• _Document excerpt_
One of my other favorites, however, is the Joel Osteen channel. It’s a counterpoint to much of the others. You have the realism and reflection of music, the howling emotion that provokes a lot of it. You have the no-nonsense attitude of Dave Ramsey and Dr. Laura in addition to the point of views of the other business, conservative and liberal talk shows. None of them, however, do what Joel and Victoria Osteen do in the way they do it. They provide “unrealistic” hope. Their children seem to be following in their footsteps.

The podcast, however, is moving to the iHeart network, however. It’s not clear how this will affect the channel on SiriusXM.

What makes the Osteens’ ministry valuable

Not everything useful is complicated. Some useful things are extremely simple. Most of Joel Osteen’s messages are that way: simple. No lofty theological discourse for Osteen, as is the case with some other preachers like Archbishop Fulton Sheen.

Osteen’s sermons are also hard-hitting and punchy. He has two basic points he hammers in different ways: God loves you; God has got great things in store for you. It’s not rocket science. Encouragement doesn’t have to be.

The sermons follow a format. He usually starts his messages with a clean joke or story. Then he has the congregation recite a few sayings. Then he illustrates some variation of God loves you, and he’s got great things in store for you, tying it all together by the end.

Sometimes it’s Victoria Osteen delivering the sermon. She follows the same format. Their kids do too.

You might not listen to the Osteens, but you need to hear what they have to say from someone in your life. It’s good for you. Our waking lives are often drowned in too much realism. Our waking lives are real.

God’s love is real, too, but it’s not necessarily pervasive if we don’t stop and think about it if we don’t count our blessings. Joel and Victoria Osteen’s function is to provide this for their listeners, readers, and viewers.

When you’re living in the unfairness of day-to-day life, it can get discouraging. You can’t see the steps leading out of your despair. The Osteens offer simple encouragement that can have a profound effect, more potent than any government program, though those can help too.

Their detractors say they’re always asking for money, accusing them of greed. For example, they’ve criticized them for being late to open their church in 2017 when a hurricane rolled through Houston.

• _Dataset records_
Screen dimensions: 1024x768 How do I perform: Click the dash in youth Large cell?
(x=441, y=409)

---

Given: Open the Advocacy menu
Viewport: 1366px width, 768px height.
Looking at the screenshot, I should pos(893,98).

• _Tasks to carry out_
1. Answer these from the text about the Osteens:
(a) Which network is the podcast moving to?
(b) What does Joel Osteen usually start his messages with?
(c) In what year and in what city was a hurricane happening when critics said the Osteens were late to open their church?
2. Copy the part of the text about the Osteens that starts at "What makes the" and ends at "by the end.".

• _Answers_
1.
(a) The iHeart network.
(b) A clean joke or story.
(c) 2017, in Houston.

2.
What makes the Osteens’ ministry valuable

Not everything useful is complicated. Some useful things are extremely simple. Most of Joel Osteen’s messages are that way: simple. No lofty theological discourse for Osteen, as is the case with some other preachers like Archbishop Fulton Sheen.

Osteen’s sermons are also hard-hitting and punchy. He has two basic points he hammers in different ways: God loves you; God has got great things in store for you. It’s not rocket science. Encouragement doesn’t have to be.

The sermons follow a format. He usually starts his messages with a clean joke or story. Then he has the congregation recite a few sayings. Then he illustrates some variation of God loves you, and he’s got great things in store for you, tying it all together by the end.